Hope seems to mainly carry the connotation for a very distant future. Not to mention that we tend to view hope this way: I hope it happens, but I’m not very certain.
And, you know, hope does carry a future element to it. Because our hope is that something, especially of God, will take place (that’s future tense). There is something we don’t yet see – like renewal, restoration and recreation of all things in Christ. But what of renewal, restoration and recreation NOW.
So what is hope defined?
Waiting for something to come about that has not yet come about.
How do I come to such?
The well-known Heb 11:1 states this: Now faith is confidence in what we hope for and assurance about what we do not see.
Jews were adept at what we call parallelism – meaning they would regularly say one thing and, within the same statement, they’d communicate a very similar message, but in a different way. So maybe it’s ok when preachers and teachers do this in their messages – repetition.
In Heb 11:1, confidence and assurance are synonyms. And the same stands true for the phrases ‘what we hope for’ and ‘what we do not see’. That’s how I come to the above definition for hope: Our waiting for something to come to fruition that we do not yet see.
Therefore, as noted, hope will always carry an element of the future. However, to push it always to the distant future, the final summation of all things, can be unhelpful. Thus, we take note of Paul’s words embedded in his letter to the Corinthians. There he is addressing the future resurrection of God’s people. But his starting place is now, the present life.
Hope is to affect now, this life, what’s going on today. And it even speaks a word where we find brokenness, sin, pain, hurt, injustice. Of course it speaks to these! Hope following the Boston marathon bombing. Hope following the brutal murder of children in Newtown. Hope in the midst of a doctor’s gross abortive actions. Hope as one endures rejection and betrayal.
Hope for healing, hope for restoration, hope for reconciliation, hope for deliverance, hope for provision. The hope of God that affects life today.
Perfectly? No. Truly? Yes.
And not just of hope, but also of love and of faith and of joy and of shalom-peace and of grace and of mercy and of forgiveness and of justice for the poor.

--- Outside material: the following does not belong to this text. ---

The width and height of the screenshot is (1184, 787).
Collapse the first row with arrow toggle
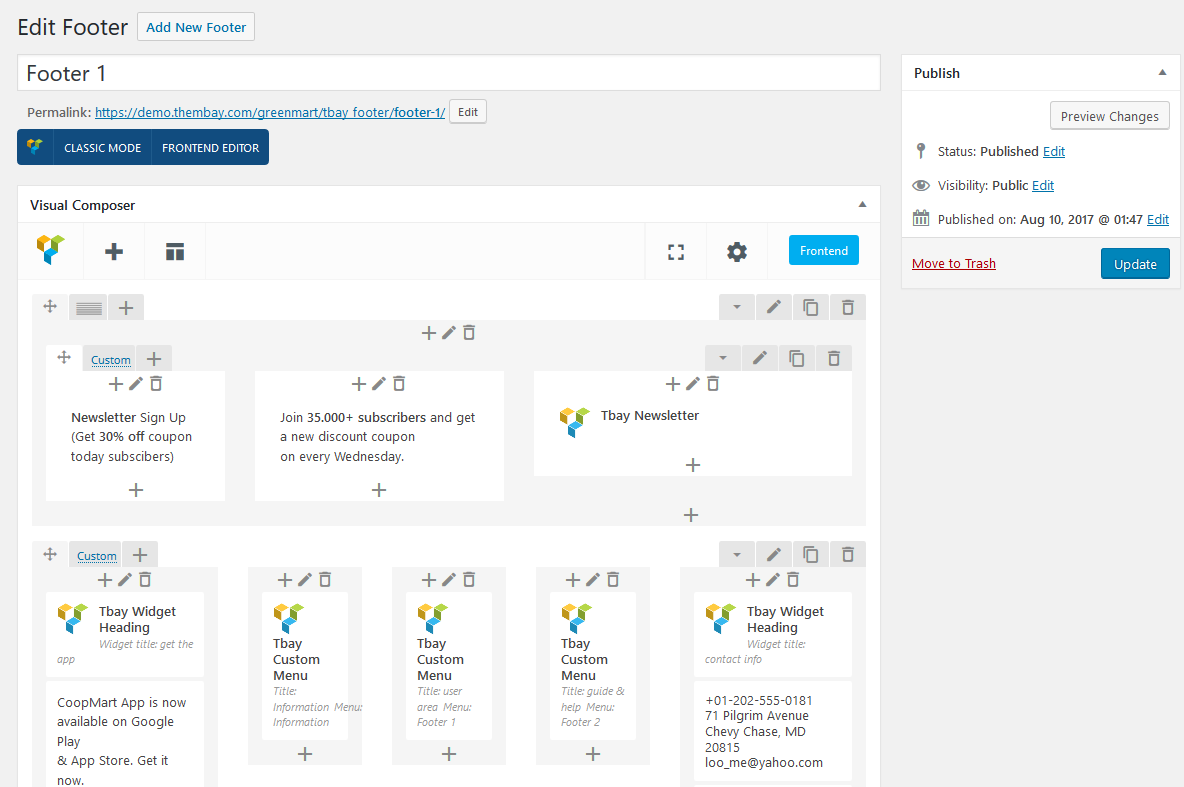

We are speaking of now. We are speaking of today.
If only for this life we have hope…
Hope begins now and will one day be fulfilled in all fulness in the future.

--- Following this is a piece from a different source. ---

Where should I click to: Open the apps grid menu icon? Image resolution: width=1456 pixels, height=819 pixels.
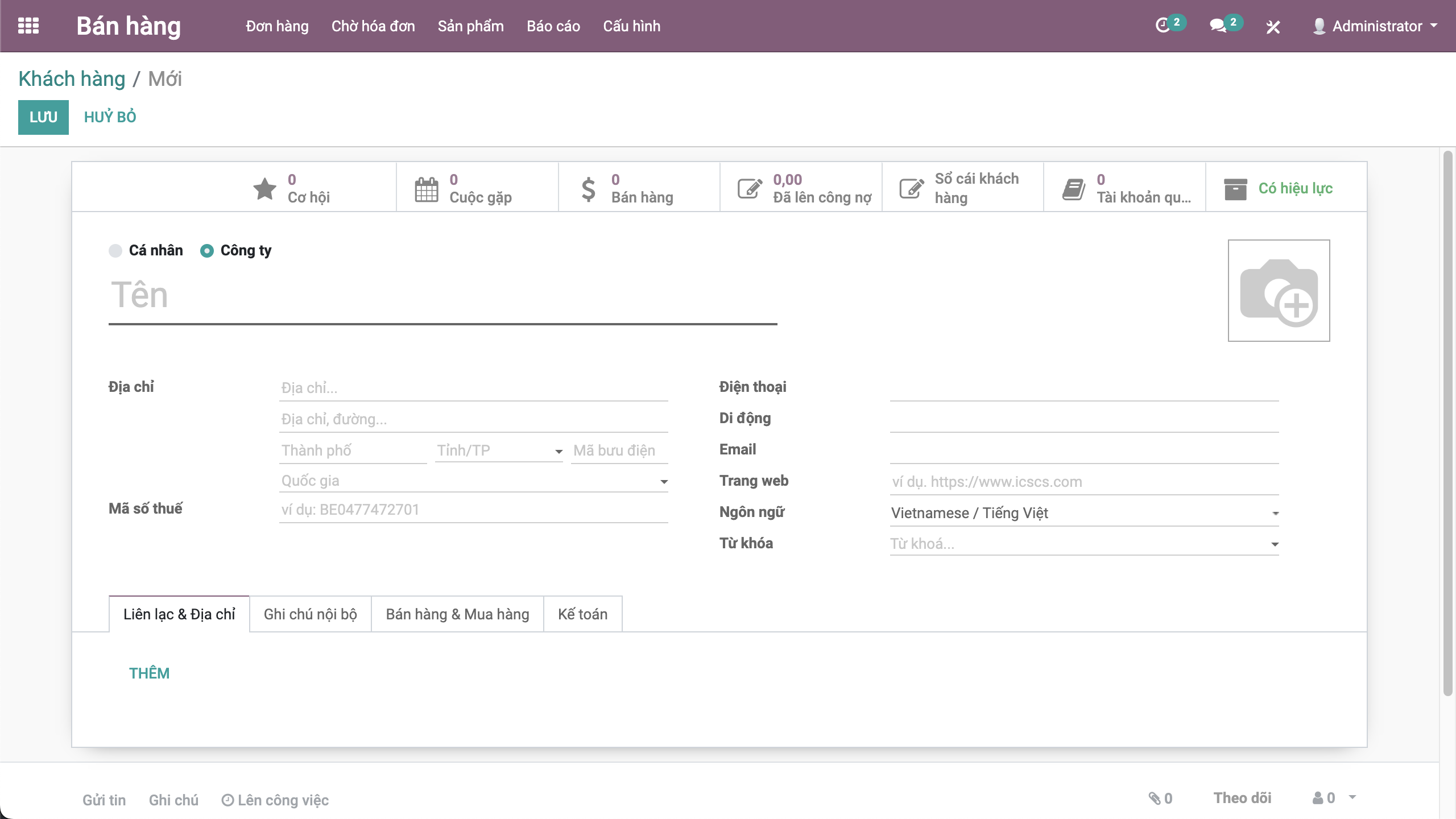pyautogui.click(x=28, y=26)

This was lovely. Hope can be practical, but what about my insufficiency, my need for perfecting? Can I hope knowing that I fall so far short of ‘redeemable’ material? Does the teaching of purgatory negate the possibility of real, tangible hope? or should it enhance it?
Thanks for stopping by and commenting. What are your thoughts to your question – Does the teaching of purgatory negate the possibility of real, tangible hope? or should it enhance it?